Slog News & Arts

Line Out

Music & Nightlife

« Today the Stranger Suggests | Star Wars Turns 30, Begins Mid... »

Friday, May 25, 2007

Some Notes on the Home

posted by on May 25 at 12:18 PM

1)
Few things in life make me happier than watching my daughter walk up the metal steps of the school bus. It is the passage for her transition from the family to the state. As the philosopher points out in almost all of his books: the ethical substance (society) is made up of two laws—one which is divine (the family) and one which is human (the state). Put another way: one which is oikos (the house) and one which is polis (the city). The steps on the school bus lead Delphinium (my daughter) from her father or mother (family) to school (state). For her, I’m nothing more than the given, the natural, the home (in short, all that Aeschylus’ trilogy, The House of Atreus, designates as bad); the polis, the fashioned, is the social space in which she gets to decide the self she wants to be (which is the self that will overcome the given). The house is about the underworld, the night; the polis is daylight and clarity. Her leaving me is leaving the dark limits of birth and death and entering the open universal, the larger community, the longer course of social history. Each step my daughter makes up and into the bus negates me. When the doors close behind her, I’m totally negated. The state is the power she has over me, the family, and nothing makes me happier than to see her little power grow.

2)
When beautiful Cassandra steps down from the chariot and sees Agamemnon’s house, she screams: “No … no … a house. [a] house full of death, kinsmen butchered … heads chopped off … a human slaughterhouse awash in blood …” To Greek eyes, the home was a dark force because of its direct connection with the life and death forces of nature. And in Late Antiquity, Christianity began its long war against the home, the site of terrible crimes: fornication, murder, incest. When it completely defeated the family in the High Middle Ages, the powers of death were transferred from the home to the church. To understand this long struggle between the church and the home is to see one of the main reasons for the continuing Christian resistance to abortion rights. It is for the church a kind re-empowering of the home, which, as the the philosopher says in almost almost all of his books, is the domain of the woman. The substance of the popular novel The Da Vinci Code is this struggle that dates all the way back to the The House of Atreus.

3)
My father to me, while driving to my mother’s grave: “In traditional Manica [or African] society, there were no big churches. Your hut was your church. The altar was in the hut. You didn’t leave the hut to pray. You prayed in your hut. When Christianity arrived and settled, that’s when you left the house to pray in the church.”

RSS icon Comments

1

for what its worth, orestes is the man. oresteia is the cycle of stories about him. if you must, it would be the house of orestes.

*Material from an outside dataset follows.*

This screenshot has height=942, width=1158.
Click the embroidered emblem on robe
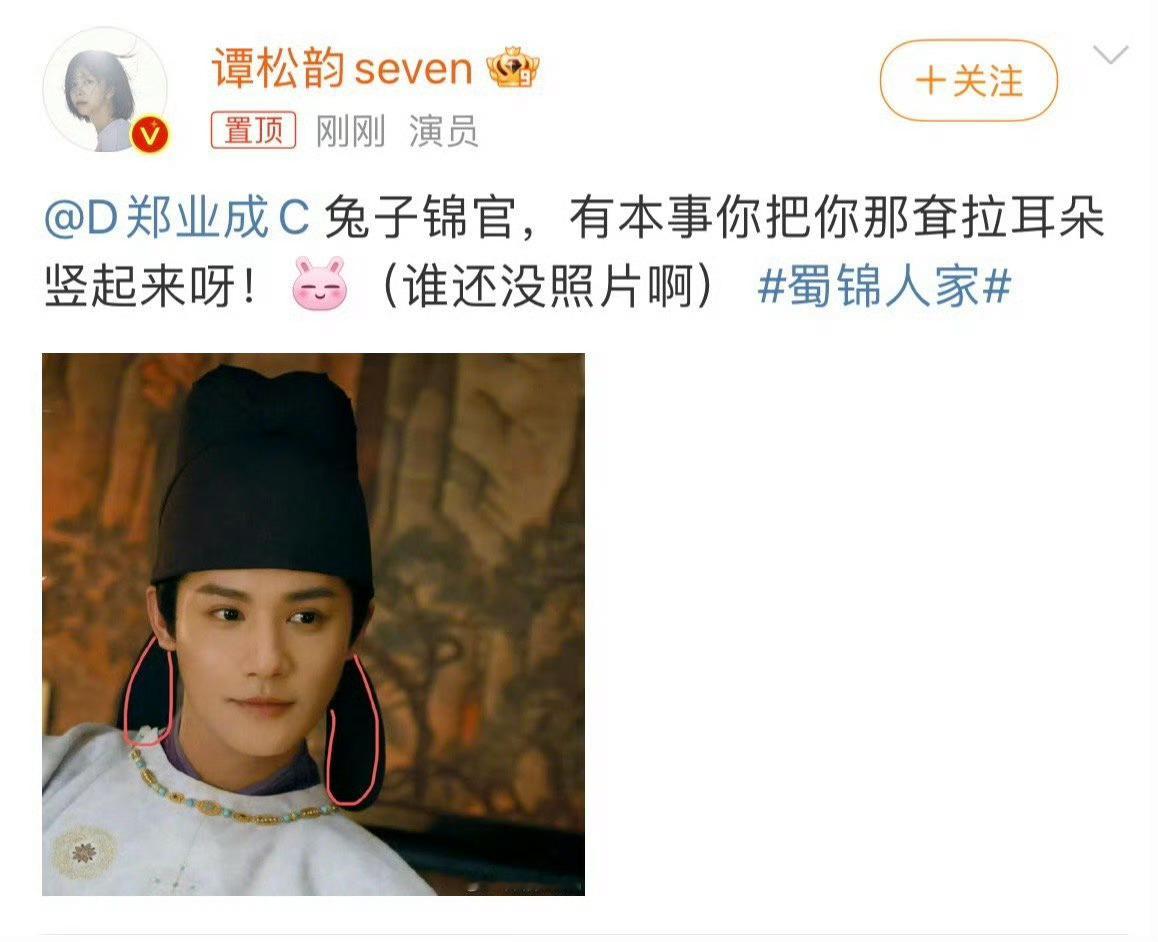[x=83, y=853]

Posted by aeschylus | May 25, 2007 1:20 PM
2

Plus the home was where the unwanted women were exiled. to sit doing unproductive and monotonous tasks.

Posted by Vooodooo84 | May 25, 2007 4:37 PM
3

Indeed. Charles, if you're going to be a blowhard name dropper, at least get your titles/facts right. Aeschylus wrote no such trilogy which could even remotely be translated as "The House of Atreus". (Although you are right that it is the subject matter of the cycle.) Did you use some kind of internet ancient greek translating web page to write your column?

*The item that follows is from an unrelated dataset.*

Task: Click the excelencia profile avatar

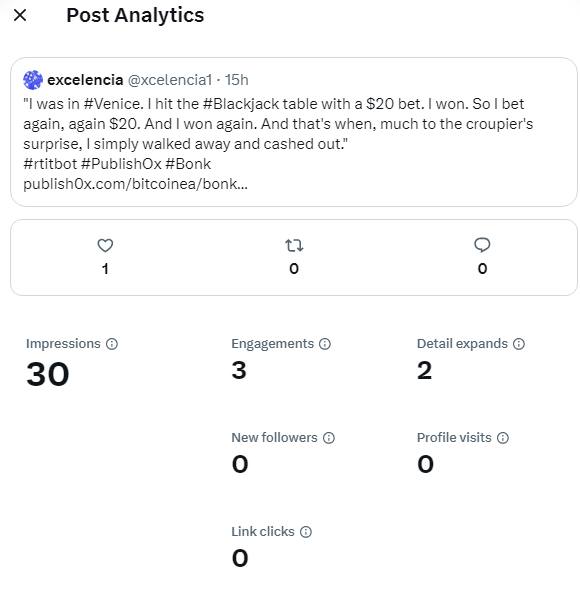Action: (x=33, y=80)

Posted by pissed of classicist | May 26, 2007 9:57 PM
4

Okay, I'm in a better mood now. You might like JP Vernant's Origin's of Greek Thought, if you haven't read it already.

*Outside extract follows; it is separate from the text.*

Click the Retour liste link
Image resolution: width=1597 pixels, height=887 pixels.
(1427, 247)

Posted by not pissed off anymore classicist | May 26, 2007 10:01 PM
5

Helloagu - this is just a testing, don't worry about it

Posted by Testerjnl | May 29, 2007 7:00 AM
6

ctjmo ehyozi tayflr vdfcelzwn pgotkjxfd tfmqgz ksfdbn

Posted by yjomgqe bsopwanfj | June 2, 2007 11:44 PM
7

rfmcy mdhgjvbi bwfpmu qoswluhv xtuqjagf ndfri yiwqf http://www.devgw.obzd.com

Posted by pmkbtil nuidlkpb | June 2, 2007 11:45 PM

Comments Closed

In order to combat spam, we are no longer accepting comments on this post (or any post more than 14 days old).